KEGG pathway analysis was then used to reveal diverse functional entities involved in inter- as well as intra-cellular signaling cascades. Genes involved in the MAPK pathway [e.g., FBJ murine osteosarcoma viral oncogene homolog (Fos), and nuclear receptor subfamily 4, group A, member 1 (Nr4a1)], were significantly upregulated in the SVZ 3 weeks after the MPTP administration, suggesting active signaling in this subregion (Fig. 6). In the DG, we represented significantly downregulated genes in a model of the MAPK pathway. Surprisingly, the molecular signature in response to MPTP resulted in a negative effect upon the cascade (Fig. 7). In addition to the downregulation of transcription factors (Fos and Nr4a1), a marked decrease of dual-phosphatases mRNA [dual specificity phosphatase 1 (Dusp1) and Dusp6] was observed.

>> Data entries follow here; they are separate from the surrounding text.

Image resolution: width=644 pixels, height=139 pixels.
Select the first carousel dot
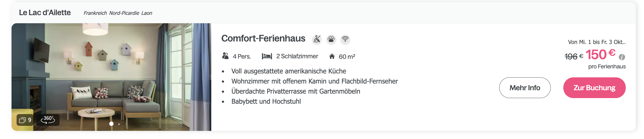coord(112,124)
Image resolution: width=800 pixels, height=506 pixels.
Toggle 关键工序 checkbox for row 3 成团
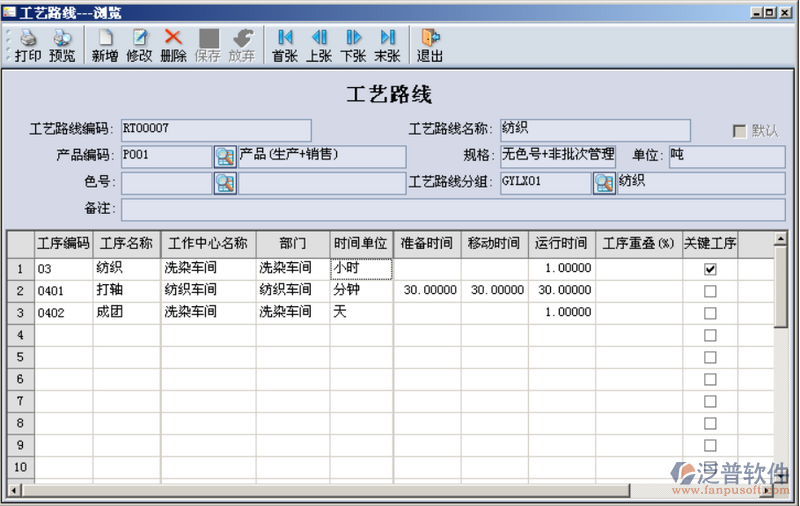[710, 313]
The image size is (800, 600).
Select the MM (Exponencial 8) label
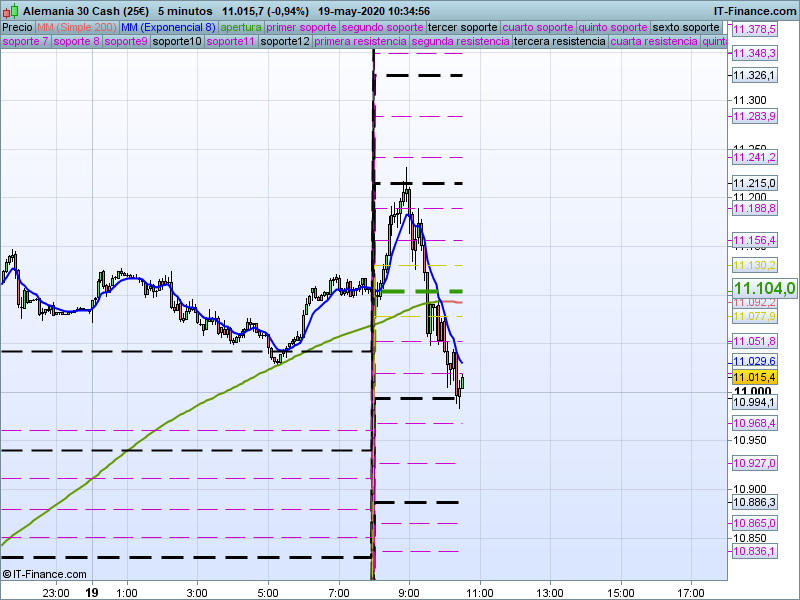click(x=168, y=28)
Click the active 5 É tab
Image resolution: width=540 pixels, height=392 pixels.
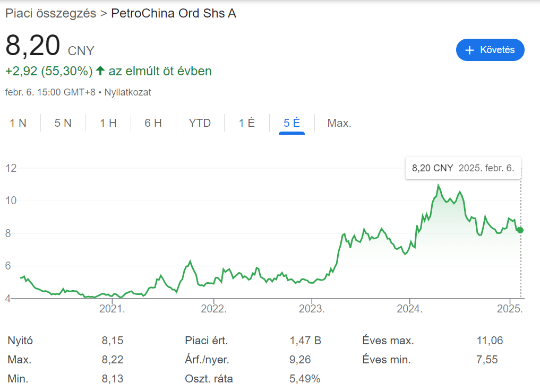click(x=292, y=123)
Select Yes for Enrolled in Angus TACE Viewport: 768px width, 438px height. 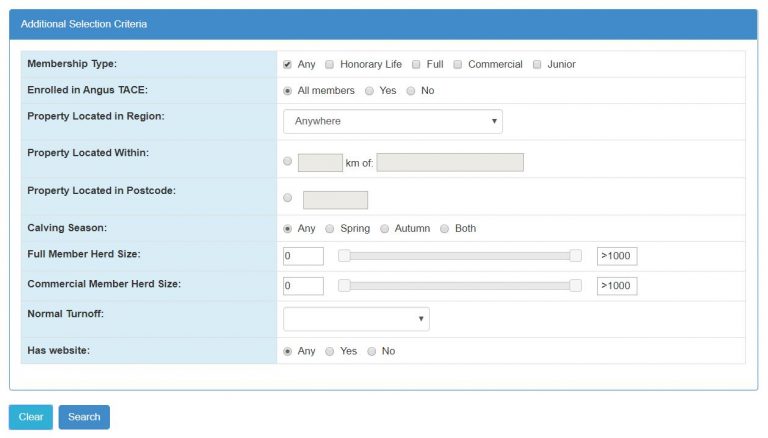click(369, 91)
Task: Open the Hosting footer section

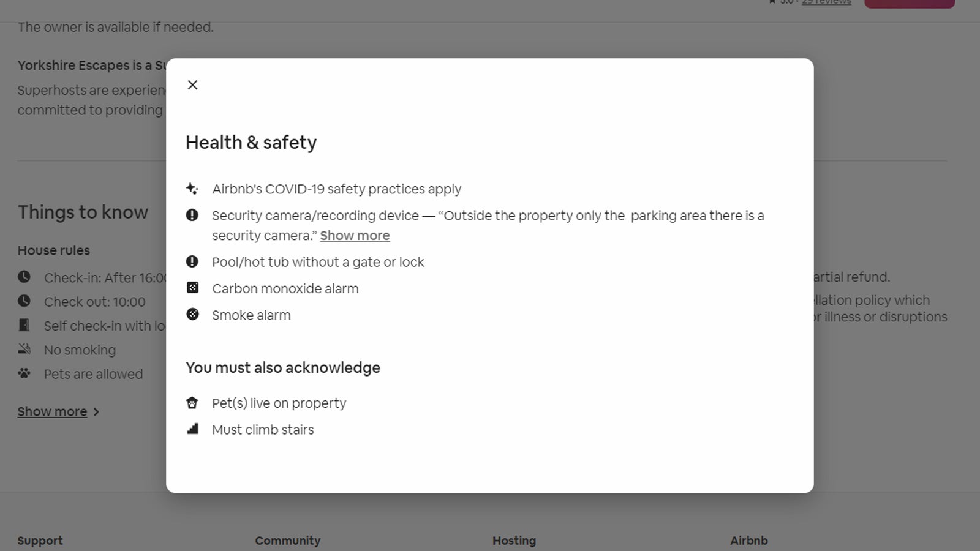Action: (x=514, y=541)
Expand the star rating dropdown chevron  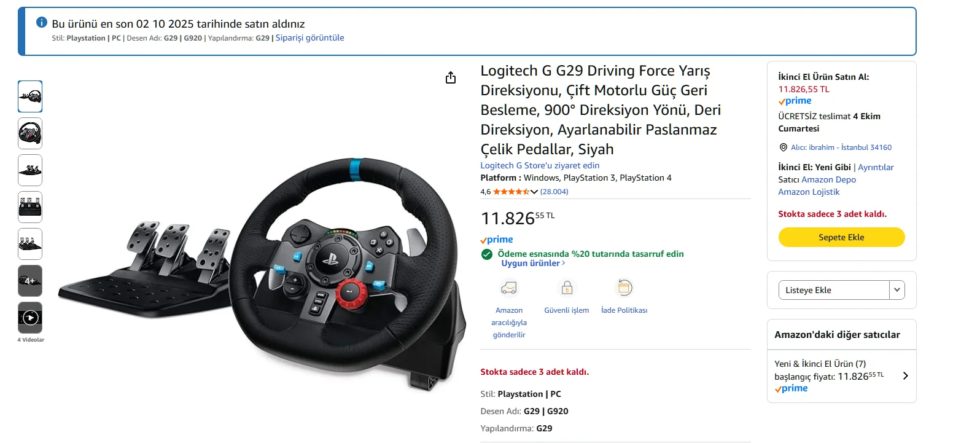click(534, 192)
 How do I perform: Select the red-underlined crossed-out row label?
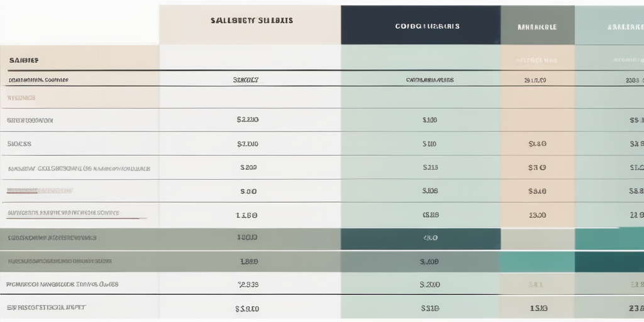pos(40,191)
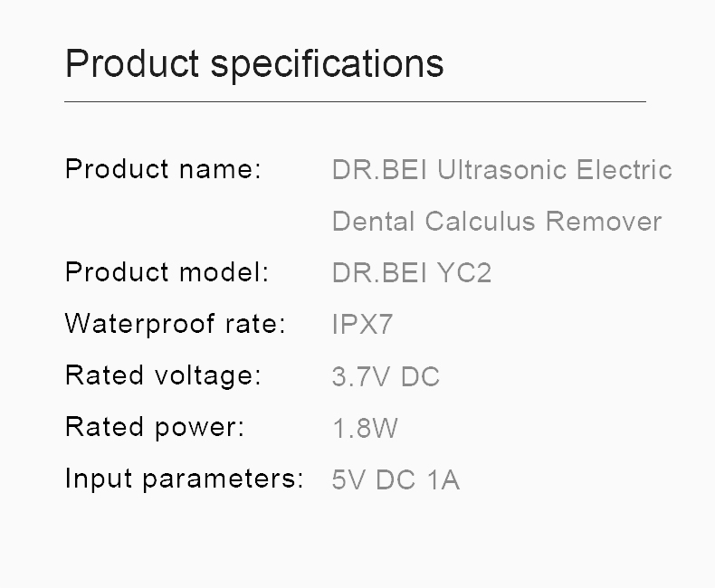The width and height of the screenshot is (715, 588).
Task: Click the 'DR.BEI YC2' model value
Action: coord(412,273)
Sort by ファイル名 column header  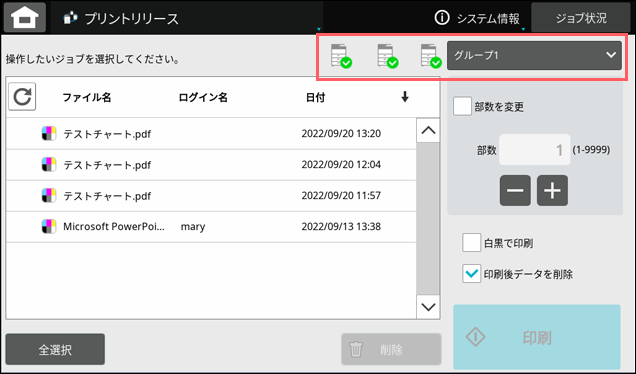click(x=86, y=97)
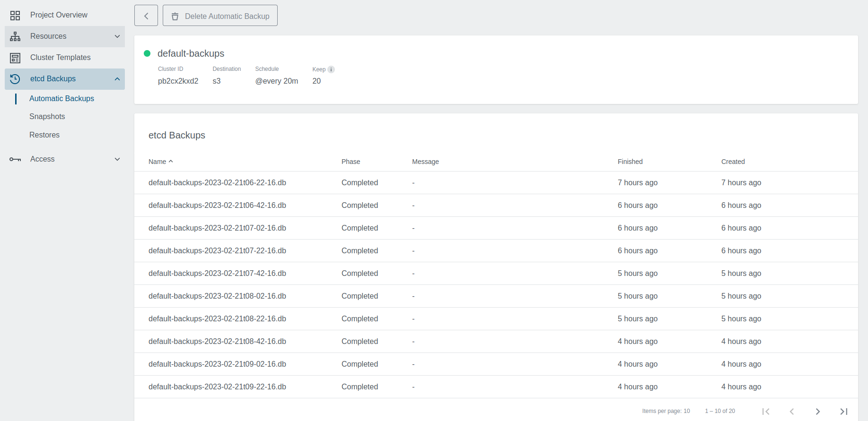Delete the automatic backup
The width and height of the screenshot is (868, 421).
[220, 16]
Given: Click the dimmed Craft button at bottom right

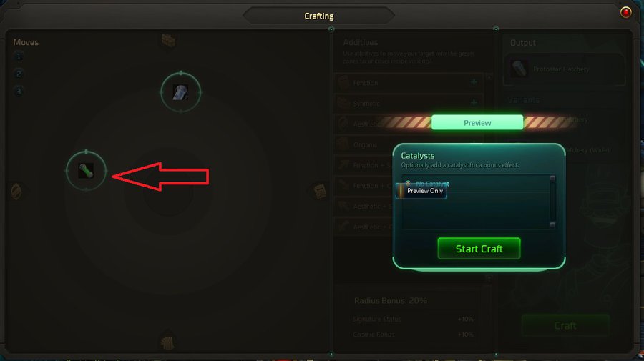Looking at the screenshot, I should pyautogui.click(x=565, y=325).
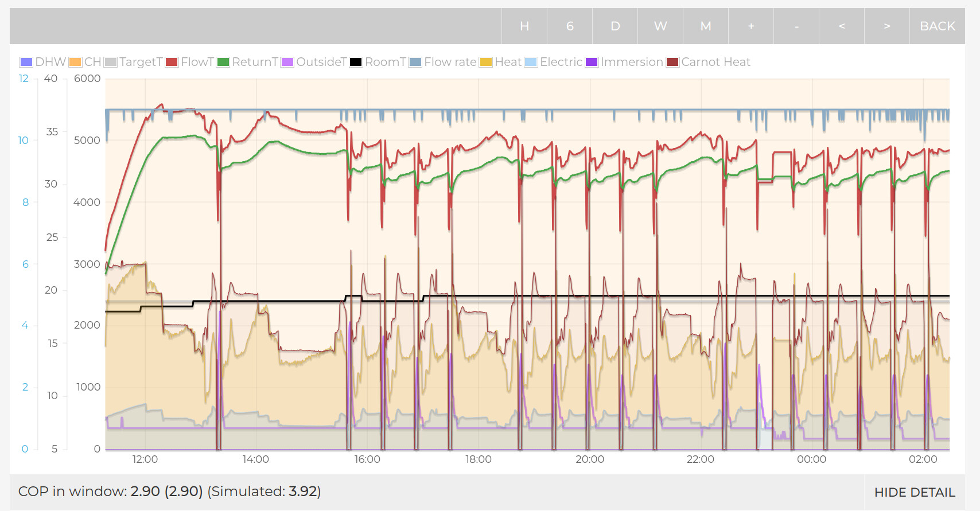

Figure 6 Synopsis of significant mitogen-activated protein kinase (MAPK) signaling pathway in the subventricular zone (SVZ) of mice exposed to 1-methyl-4-phenyl-1,2,3,6-tetrahydropyridine (MPTP) according to the Kyoto Encyclopedia of Genes and Genomes (KEGG) analysis. Specifically, related genes were upregulated (red) such as FBJ murine osteosarcoma viral oncogene homolog (Fos), and nuclear receptor subfamily 4, group A, member 1 (Nr4a1).

Figure 7 Synopsis of significant mitogen-activated protein kinase (MAPK) signaling pathway in the dentate gyrus (DG) of mice exposed to MPTP according to the Kyoto Encyclopedia of Genes and Genomes (KEGG) analysis. Notably, MPTP intoxication was associated with decreased expression of genes (blue) involved in transcription [FBJ murine osteosarcoma viral oncogene homolog (Fos), and nuclear receptor subfamily 4, group A, member 1 (Nr4a1)] and MAPK phosphatase activity [dual specificity phosphatase 1 (Dusp1) and Dual specificity phosphatase 6 (Dusp6)].

Discussion

In this study, using a transcriptomic approach and taking into account the time course of the effects, we identified gene expression signature in the SVZ, as well as in the DG induced by an intraperitoneal injection of MPTP. Our results demonstrated that the expression of 106 genes in the SVZ and 98 genes in the DG were modulated in the mice with PD. Immune response, transcription factor activity, transmission of nerve impulse, myelination and cell adhesion in the SVZ, and cell junction, fatty acid transport, extracellular region, and positive regulation of transcription in the DG were biological functions specifically enriched in our deregulated gene list. Overall, our data indicated tha expossure to MPTP regulated MAPK signaling cascades through changes in transcription factors, as well as MAPK phosphatases.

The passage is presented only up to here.